Israel points out that the Palestinian aid agency still has textbooks glorifying violence against Israel and Jews in all its schools. 

By Batya Jerenberg, World Israel News

The United States based its $150 million grant last week to the UN agency that provides aid to Palestinians on the organization’s commitment not to tolerate anti-Semitism, racism or discrimination in the programs it runs, an American official told the JTA news service over the weekend.

“UNWRA has made clear their rock-solid commitments to the United States on the issues of transparency, accountability, and neutrality in all its operations,” said the senior official, who had initiated the interview. “And what neutrality means in the context of the United Nations is zero tolerance for racism, discrimination, and anti-Semitism.”

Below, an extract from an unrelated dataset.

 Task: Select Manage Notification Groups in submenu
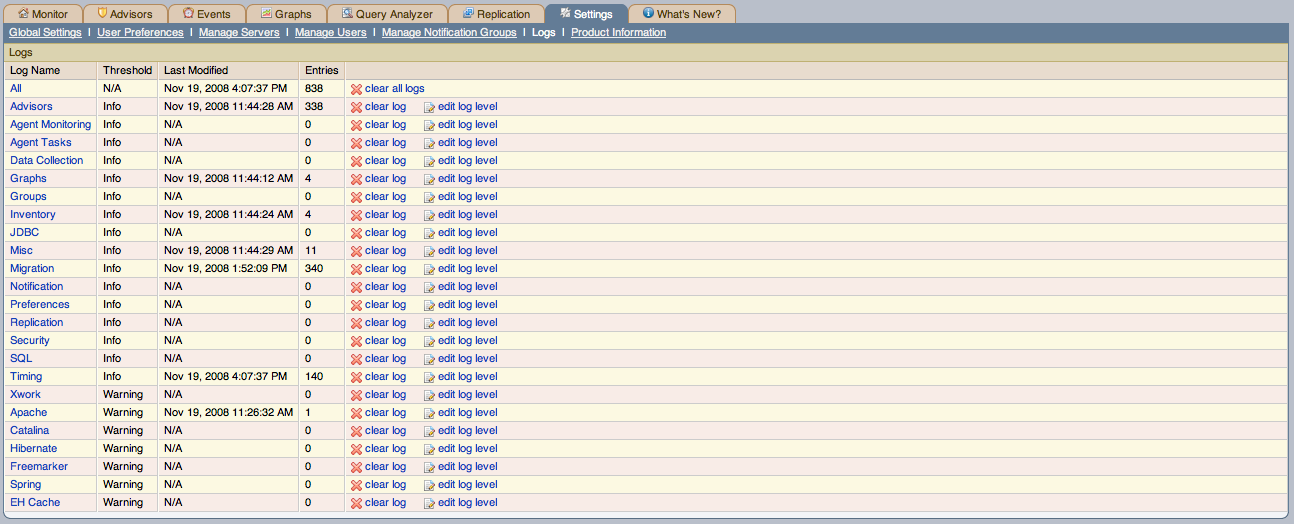(x=449, y=33)
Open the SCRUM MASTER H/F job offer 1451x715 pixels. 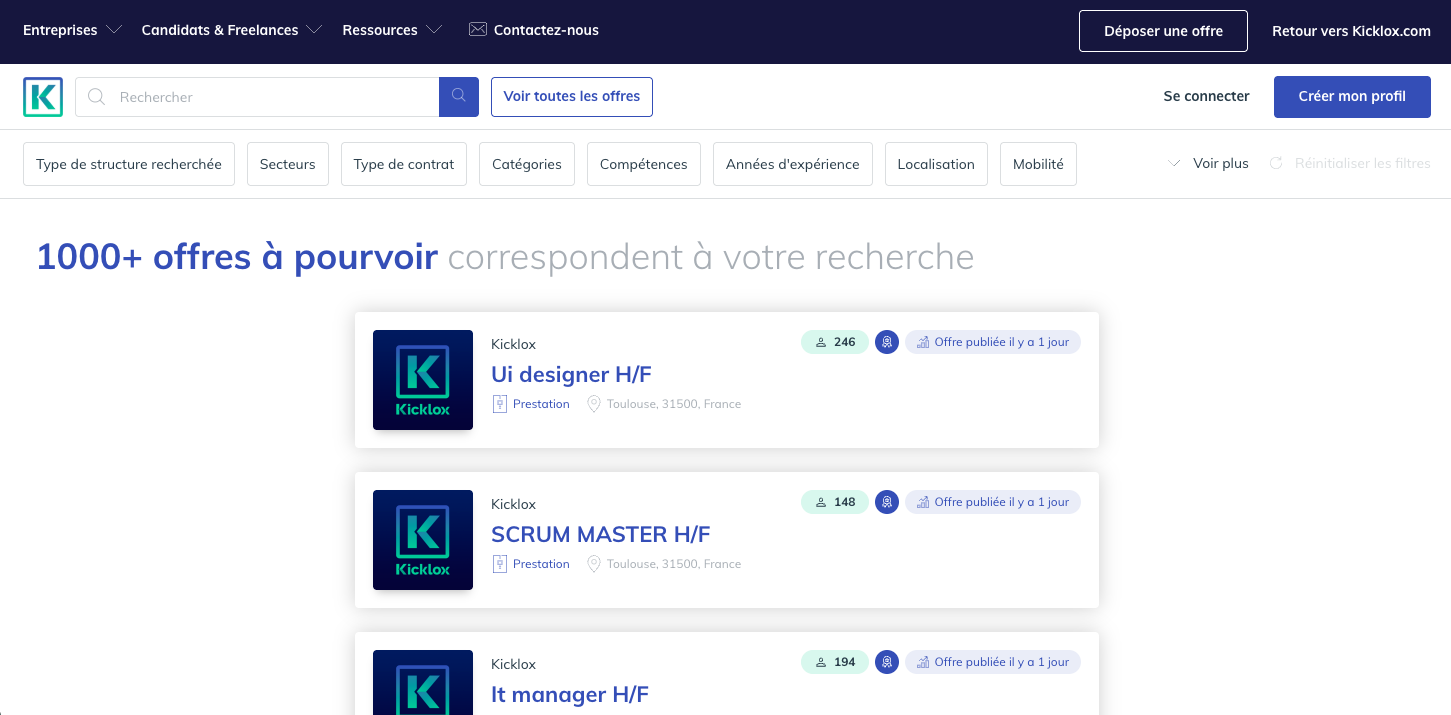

Former president Donald Trump had cut off funding for UNRWA in 2018 due to his administration’s belief – backed by Israel – that the agency was serving to prolong the Palestinian-Israeli conflict.

This was due both to its unique policy among aid agencies of considering descendants of Palestinian refugees to also be refugees, swelling their numbers by many millions, and the fact that textbooks in the schools it ran glorified terrorism and inculcated anti-Semitic beliefs instead of educating toward peace.

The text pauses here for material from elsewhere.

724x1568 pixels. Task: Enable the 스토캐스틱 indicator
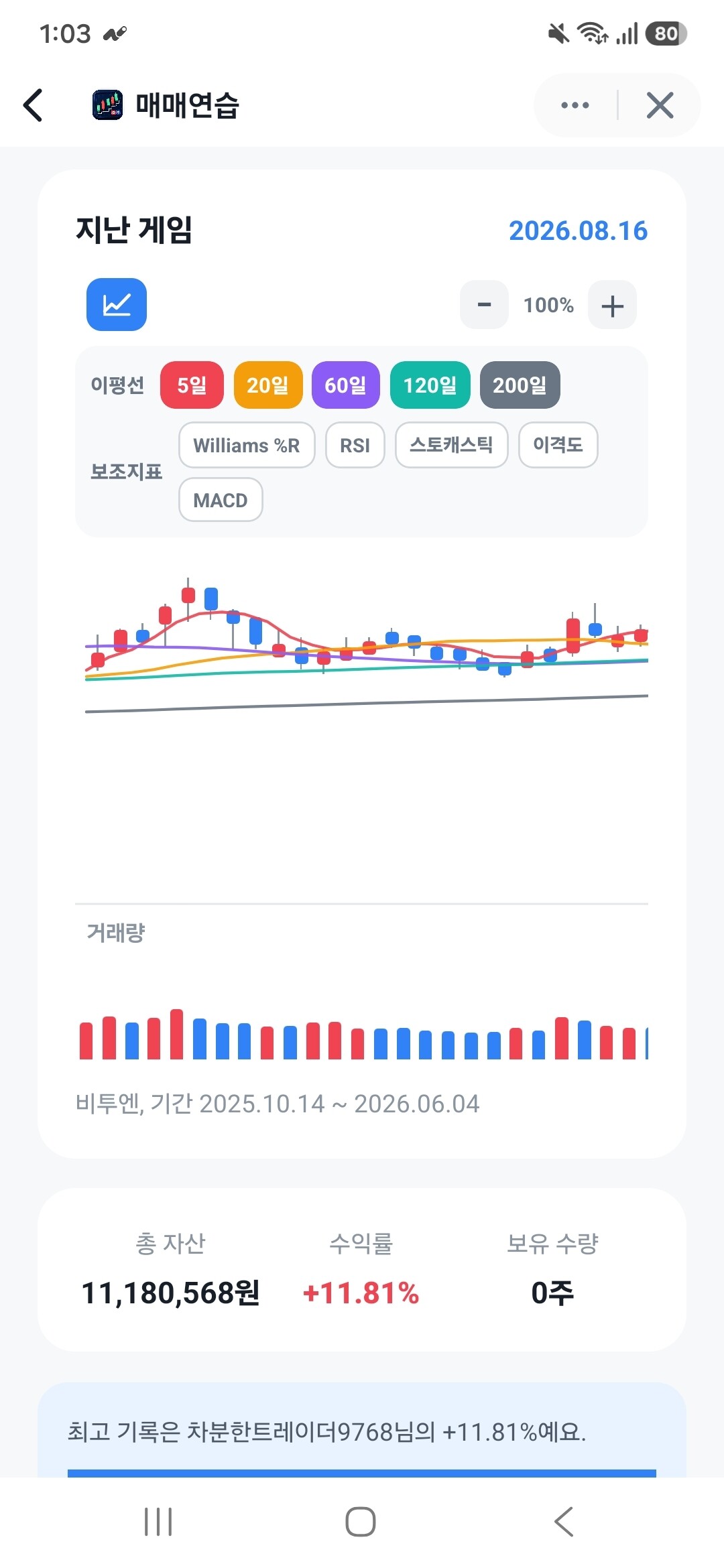point(452,445)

Israel criticized the decision when the State Department announced Wednesday that the aid pipeline was being reopened, in line with President Biden’s campaign promise to re-engage with the Palestinians. Biden’s reasoning was that Trump had been wrong to cut off funding, both for humanitarian reasons and because the U.S. had thereby lost its influence to encourage a solution to the century-old conflict.

Gilad Erdan, Israel’s ambassador to the UN, said the funding should not have been renewed “without first ensuring that certain reforms, including stopping the incitement and removing anti-Semitic content from its educational curriculum, are carried out.”

A January report by the apolitical IMPACT-SE non-profit,, which researches textbooks and curricula worldwide to assess whether youth are being educated toward tolerance and peace, found that extreme Arab nationalism and Islamist ideology that is anti-Israel and anti-Semitic is still prevalent across all grades and subjects in schools run by UNRWA and the Palestinian Authority.

In reaction, the aid agency said such textbooks had been “mistakenly included” in the curriculum and unnamed “steps” would be taken to address the issue.

UNRWA has been considered controversial for years due to its pro-Palestinian actions. It has had senior Hamas activists on its payroll, and Jerusalem maintains that the terror organization has stored rockets and fired them at Israel from agency grounds in the Gaza Strip.

Last September, the international agency named an Arab performer who glorifies violence against Israel in his songs as a “goodwill ambassador.”

State Department spokesman Ned Price defended the funding, saying that the U.S. took oversight of UNRWA “extraordinarily seriously” and that the aid would now give the Americans “a seat at the table.” Secretary of State Antony Blinken said the organization provided “hope and stability.”